Une relance juste et verte

D’entrée de jeu, le rapport, intitulé «Du confinement à la relance: pour une métropole résiliente», souligne que l’économie prépandémie de Montréal «affichait des performances records en matière d’emplois et d’attractions des investissements».

Toutefois, l’importance qu’occupe Montréal en tant que moteur économique du Québec, jumelée à l’ampleur de la crise sanitaire qui a frappé de plein fouet son territoire, placent la métropole dans une position économique «fragilisée».

La vingtaine de recommandations formulées s’appuient sur cinq principes qui sont la coordination avec les gouvernements du Québec et du Canada; miser sur les créneaux les plus porteurs; miser sur des actions prévisibles et simples; tenir compte des enjeux de santé publique; et tenir compte de la transition écologique.

À ce sujet, la mairesse Valérie Plante a assuré que la relance devra être verte et juste. «Notre relance tiendra compte de l’égalité sociale et de la transition écologique», a-t-elle promis.

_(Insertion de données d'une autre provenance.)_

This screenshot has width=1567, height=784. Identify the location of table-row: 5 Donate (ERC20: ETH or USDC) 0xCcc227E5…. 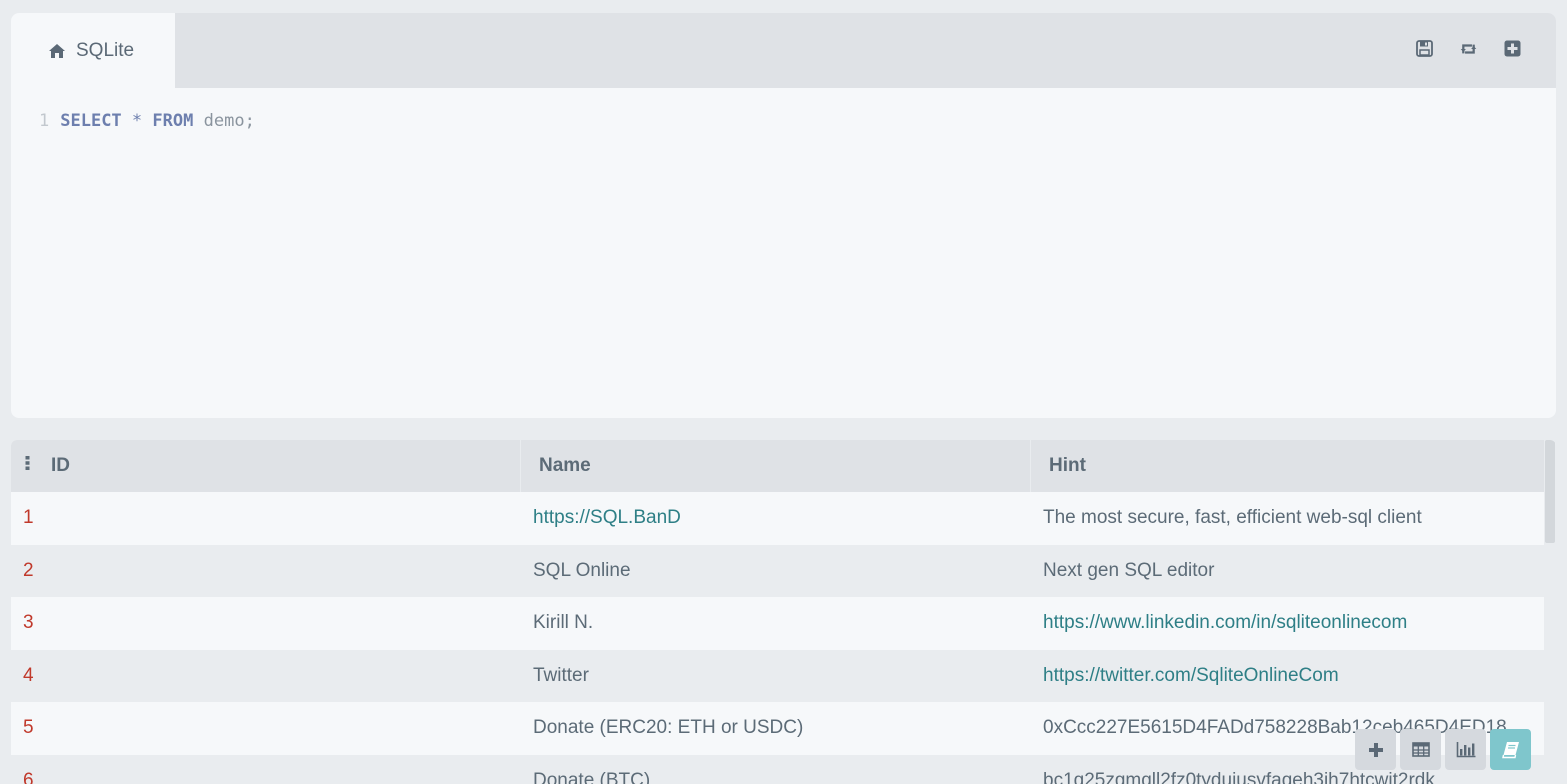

Le comité d’experts suggère d’ailleurs de profiter de la relance pour repenser l’aménagement de certains quartiers, des espaces publics et des espaces verts, «car ces espaces ont un effet positif sur la santé physique et mentale des Montréalais», peut-on lire dans le document.

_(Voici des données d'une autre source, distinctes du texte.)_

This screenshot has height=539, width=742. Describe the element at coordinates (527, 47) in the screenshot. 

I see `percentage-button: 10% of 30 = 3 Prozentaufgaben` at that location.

En fin de journée, la Chambre de commerce du Montréal métropolitain (CCMM) a donné son appui au plan du comité d’experts.

Par voie de communiqué, le président et chef de la direction Michel Leblanc a déclaré que le document «décrit clairement les mesures qui devraient figurer dans un plan de relance du Québec afin de permettre à Montréal de continuer à jouer son rôle de locomotive».

Dilemme au centre-ville

Les enjeux qui concernent le centre-ville placent l’administration de Valérie Plante face à un intéressant paradoxe. D’une part, le comité d’experts suggère d’encourager les PME à favoriser le télétravail afin de réduire l’affluence vers le quartier des affaires et ses nombreuses tours où fourmillent normalement des milliers de travailleurs.

En contrepartie, une désertion des immeubles de bureaux entraînerait de lourdes pertes pour tous les commerçants du secteur qui misent sur la présence quotidienne de la clientèle d’affaires.

À ce sujet, le comité Godbout invite Montréal à se préparer à devoir gérer une crise de locaux commerciaux vacants. On suggère de prévoir «une gestion adaptée des locaux vacants», principalement de ceux occupés par des restaurants et des bars qui «ne seront pas en mesure d’ouvrir leur porte après la crise», prédit le rapport.

De son côté, la chambre de commerce promet qu’elle «mettra toutes ses ressources au service de la relance de l’économie de la métropole et de ses entreprises», a fait savoir Michel Leblanc.

Un plan d’action de la CCMM devrait d’ailleurs être déposé mercredi dans le but d’«aider les commerces du centre-ville (…) qui vivront une baisse majeure et prolongée de leur achalandage», a annoncé l’organisme.

Une importante réflexion s’impose également sur l’adaptation de divers secteurs de l’économie au commerce numérique, d’après les experts. Ceux-ci encouragent par ailleurs Montréal à soutenir un grand mouvement d’achat local sur son territoire par diverses stratégies.

Solidarité sociale

La mairesse Plante a promis une relance égalitaire et plusieurs mesures à vocation sociale ont été dévoilées par le comité spécial dont le travail devrait se poursuivre.

On conseille notamment à Montréal d’«appuyer la régularisation des demandeurs d’asile ayant participé à l’effort de lutte contre la COVID-19». Un mouvement a été lancé par divers organismes et militants afin de s’assurer que ces «anges gardiens» ne soient pas éventuellement déportés.

On encourage aussi l’accès à la formation numérique pour les populations défavorisées en améliorant aussi l’accès à internet dans les lieux publics.

Les thèmes de la sécurité alimentaire et du logement social sont aussi abordés par les experts.